All season, these Cavs have beaten the teams that they’re “supposed to beat.” Of course, a team stops being a team you’re “supposed to beat” once they start beating you. But the Curse of Chief Wahoo tends to play out in ways most painful to the Cleveland fan, and as we know, the NBA Playoffs are a loooooong road. We’ll take the points with the Hawks in Game 1 as the Cavs shake off some of that rust, but we suppose the Native ghosts will take their sweet time and let Cleveland fans’ justified anticipation build for at least one more series before taking their brutal cut. Cavs in 4. 5 at the most.
WHY THE HAWKS WILL WIN
Written by Dime’s Hawks expert Andrew Katz
We learned this lesson last year: the Hawks are a different team when April rolls around. The petty strife in their locker room, which makes headlines during the offseason, vanishes into thin air once the real season starts. The occasional whining and complaining we see during the regular season turns into toughness. After allowing about 96 points per game during the first 82, Atlanta clamped down on Miami, giving up only 88.1 per in Round One. Mike Bibby and Joe Johnson are both sinking more than 40% of their tries from three during the post-season.
But even if the Hawks are a different team right now, is this new-look squad good enough to compete with the East’s top seed?
Yes. Though they weren’t exactly consistent, the Hawks played great team defense against Dwyane Wade when they needed to.

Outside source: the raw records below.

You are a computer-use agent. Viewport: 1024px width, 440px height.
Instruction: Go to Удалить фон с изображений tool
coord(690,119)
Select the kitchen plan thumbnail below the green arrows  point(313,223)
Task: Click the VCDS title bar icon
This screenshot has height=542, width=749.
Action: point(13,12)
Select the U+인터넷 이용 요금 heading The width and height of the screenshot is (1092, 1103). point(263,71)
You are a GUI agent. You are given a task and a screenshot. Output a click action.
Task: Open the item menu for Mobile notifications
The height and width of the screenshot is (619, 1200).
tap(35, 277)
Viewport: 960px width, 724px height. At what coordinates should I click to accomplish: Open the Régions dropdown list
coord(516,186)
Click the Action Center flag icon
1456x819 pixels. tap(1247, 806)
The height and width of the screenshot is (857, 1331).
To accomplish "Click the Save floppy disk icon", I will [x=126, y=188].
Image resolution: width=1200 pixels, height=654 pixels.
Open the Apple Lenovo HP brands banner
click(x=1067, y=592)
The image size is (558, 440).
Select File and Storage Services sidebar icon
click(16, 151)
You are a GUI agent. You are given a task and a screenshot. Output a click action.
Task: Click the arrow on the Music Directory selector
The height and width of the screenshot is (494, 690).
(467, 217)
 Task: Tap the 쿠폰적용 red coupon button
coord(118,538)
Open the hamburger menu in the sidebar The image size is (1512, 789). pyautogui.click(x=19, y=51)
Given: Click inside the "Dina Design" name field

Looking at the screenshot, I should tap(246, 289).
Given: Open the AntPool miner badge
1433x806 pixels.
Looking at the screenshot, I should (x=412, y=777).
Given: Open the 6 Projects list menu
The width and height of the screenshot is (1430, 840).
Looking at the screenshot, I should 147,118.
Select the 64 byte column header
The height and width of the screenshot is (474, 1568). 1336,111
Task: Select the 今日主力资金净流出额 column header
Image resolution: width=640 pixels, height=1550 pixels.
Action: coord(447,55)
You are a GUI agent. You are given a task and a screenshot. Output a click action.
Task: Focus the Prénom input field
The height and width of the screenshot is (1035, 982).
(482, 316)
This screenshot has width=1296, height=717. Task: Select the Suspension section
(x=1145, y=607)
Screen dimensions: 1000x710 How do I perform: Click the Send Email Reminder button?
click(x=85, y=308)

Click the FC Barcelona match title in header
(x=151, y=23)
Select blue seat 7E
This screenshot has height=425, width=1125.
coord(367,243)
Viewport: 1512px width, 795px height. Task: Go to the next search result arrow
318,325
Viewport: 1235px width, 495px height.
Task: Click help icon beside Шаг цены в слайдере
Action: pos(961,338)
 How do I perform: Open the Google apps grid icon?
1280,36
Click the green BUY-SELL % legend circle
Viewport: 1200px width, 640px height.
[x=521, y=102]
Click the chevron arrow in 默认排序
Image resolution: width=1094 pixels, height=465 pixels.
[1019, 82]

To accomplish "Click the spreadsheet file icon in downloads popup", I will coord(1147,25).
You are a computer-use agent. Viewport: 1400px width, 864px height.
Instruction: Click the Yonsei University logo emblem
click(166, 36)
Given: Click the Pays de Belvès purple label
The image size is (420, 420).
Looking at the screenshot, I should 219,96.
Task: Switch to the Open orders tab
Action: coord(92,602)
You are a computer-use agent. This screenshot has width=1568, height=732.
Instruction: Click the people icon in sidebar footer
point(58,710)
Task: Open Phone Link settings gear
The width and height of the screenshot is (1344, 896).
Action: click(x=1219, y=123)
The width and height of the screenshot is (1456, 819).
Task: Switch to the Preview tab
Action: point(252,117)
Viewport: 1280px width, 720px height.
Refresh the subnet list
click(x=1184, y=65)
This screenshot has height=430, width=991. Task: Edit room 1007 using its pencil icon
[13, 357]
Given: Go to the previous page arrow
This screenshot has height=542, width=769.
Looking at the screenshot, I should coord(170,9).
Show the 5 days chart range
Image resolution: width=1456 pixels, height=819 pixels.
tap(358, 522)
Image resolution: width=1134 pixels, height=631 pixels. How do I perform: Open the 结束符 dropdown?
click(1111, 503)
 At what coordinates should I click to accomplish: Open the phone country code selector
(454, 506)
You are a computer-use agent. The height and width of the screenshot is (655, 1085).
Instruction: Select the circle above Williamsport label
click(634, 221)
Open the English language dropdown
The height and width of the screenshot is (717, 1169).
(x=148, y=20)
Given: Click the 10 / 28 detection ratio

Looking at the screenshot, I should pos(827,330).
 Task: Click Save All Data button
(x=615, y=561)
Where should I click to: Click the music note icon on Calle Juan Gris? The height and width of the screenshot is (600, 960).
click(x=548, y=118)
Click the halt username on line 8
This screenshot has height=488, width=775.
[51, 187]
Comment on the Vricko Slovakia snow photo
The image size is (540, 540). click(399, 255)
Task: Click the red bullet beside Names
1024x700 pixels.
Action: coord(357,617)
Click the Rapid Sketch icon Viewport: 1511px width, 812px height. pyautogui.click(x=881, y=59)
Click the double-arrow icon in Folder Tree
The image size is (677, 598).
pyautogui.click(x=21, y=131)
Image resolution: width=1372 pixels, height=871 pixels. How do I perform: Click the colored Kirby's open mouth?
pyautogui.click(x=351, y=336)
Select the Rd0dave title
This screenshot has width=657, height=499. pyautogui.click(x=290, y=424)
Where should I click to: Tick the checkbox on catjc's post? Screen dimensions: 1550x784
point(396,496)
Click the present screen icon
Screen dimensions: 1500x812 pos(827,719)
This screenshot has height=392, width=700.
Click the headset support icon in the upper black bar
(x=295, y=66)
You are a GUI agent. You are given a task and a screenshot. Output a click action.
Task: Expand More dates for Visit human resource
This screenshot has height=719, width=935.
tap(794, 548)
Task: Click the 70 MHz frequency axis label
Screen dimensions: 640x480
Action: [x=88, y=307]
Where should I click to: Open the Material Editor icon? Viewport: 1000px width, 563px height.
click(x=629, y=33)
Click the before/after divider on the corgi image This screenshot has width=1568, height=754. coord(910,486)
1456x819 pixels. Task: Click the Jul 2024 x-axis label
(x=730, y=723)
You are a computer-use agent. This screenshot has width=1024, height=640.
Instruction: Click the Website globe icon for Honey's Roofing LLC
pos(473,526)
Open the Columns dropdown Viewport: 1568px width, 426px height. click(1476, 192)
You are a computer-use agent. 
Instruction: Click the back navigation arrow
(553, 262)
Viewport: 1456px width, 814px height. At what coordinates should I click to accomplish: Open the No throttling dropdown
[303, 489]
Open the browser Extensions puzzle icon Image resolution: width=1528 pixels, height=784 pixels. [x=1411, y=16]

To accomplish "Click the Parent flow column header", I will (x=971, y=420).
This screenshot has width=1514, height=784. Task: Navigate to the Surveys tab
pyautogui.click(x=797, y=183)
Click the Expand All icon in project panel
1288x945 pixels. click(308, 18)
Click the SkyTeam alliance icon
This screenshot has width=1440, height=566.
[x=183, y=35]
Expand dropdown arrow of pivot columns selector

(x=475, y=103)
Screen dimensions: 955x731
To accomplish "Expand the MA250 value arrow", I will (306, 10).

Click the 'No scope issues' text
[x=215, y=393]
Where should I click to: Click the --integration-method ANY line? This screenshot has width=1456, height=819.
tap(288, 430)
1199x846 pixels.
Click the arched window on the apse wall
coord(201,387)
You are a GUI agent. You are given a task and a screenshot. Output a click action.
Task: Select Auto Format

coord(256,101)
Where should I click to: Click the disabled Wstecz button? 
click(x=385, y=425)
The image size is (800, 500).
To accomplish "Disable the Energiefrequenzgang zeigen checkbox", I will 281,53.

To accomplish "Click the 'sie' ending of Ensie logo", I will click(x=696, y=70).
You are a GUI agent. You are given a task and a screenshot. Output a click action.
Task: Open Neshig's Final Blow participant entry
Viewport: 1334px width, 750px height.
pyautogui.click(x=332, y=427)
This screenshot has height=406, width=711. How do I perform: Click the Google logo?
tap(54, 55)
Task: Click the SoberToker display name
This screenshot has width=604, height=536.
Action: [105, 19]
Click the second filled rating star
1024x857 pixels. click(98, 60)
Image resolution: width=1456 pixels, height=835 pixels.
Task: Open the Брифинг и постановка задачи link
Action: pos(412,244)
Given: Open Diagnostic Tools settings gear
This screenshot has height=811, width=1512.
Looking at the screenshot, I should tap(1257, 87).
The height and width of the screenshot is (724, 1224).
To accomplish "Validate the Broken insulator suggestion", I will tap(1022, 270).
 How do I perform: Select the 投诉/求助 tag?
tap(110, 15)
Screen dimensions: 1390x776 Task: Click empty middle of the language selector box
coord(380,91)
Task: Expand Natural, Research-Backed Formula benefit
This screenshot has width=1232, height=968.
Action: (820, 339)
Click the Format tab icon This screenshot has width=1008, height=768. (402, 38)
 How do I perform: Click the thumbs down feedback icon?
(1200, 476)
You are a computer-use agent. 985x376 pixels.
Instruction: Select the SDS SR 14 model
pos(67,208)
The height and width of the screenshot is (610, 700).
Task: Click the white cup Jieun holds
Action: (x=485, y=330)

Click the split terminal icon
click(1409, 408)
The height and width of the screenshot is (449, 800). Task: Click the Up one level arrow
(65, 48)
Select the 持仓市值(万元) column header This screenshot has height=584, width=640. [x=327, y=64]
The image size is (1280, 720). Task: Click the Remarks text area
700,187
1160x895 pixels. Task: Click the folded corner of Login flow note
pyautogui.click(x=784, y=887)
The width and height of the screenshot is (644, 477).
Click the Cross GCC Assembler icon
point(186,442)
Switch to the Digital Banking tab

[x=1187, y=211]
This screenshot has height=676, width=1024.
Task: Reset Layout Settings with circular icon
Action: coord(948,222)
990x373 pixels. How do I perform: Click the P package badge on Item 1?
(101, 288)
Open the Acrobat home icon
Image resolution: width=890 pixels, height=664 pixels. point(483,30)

It’s a great model for dealing with LeBron. Here’s what Wade – the League’s leading scorer who put up 30.2 ppg on 49% shooting during the regular season – did in Miami’s four losses to Atlanta:
* 8-21, 19 pts.
* 9-26, 22 pts.
* 9-19, 29 pts.
* 10-25, 31 pts.
Sure, Wade’s point totals look great, but he wasn’t nearly as efficient as he’s been all year, shooting 39% from the field. In Round One, Detroit didn’t care enough to try to apply Boston’s defensive model from last year’s Eastern Conference Finals against the Cavs. However that is essentially the philosophy that the Hawks used against Wade. Just as D-Wade slowed down, the same could happen to James. And if he’s not converting at his current 50.9% FG rate, who knows what will happen to Cleveland’s offense?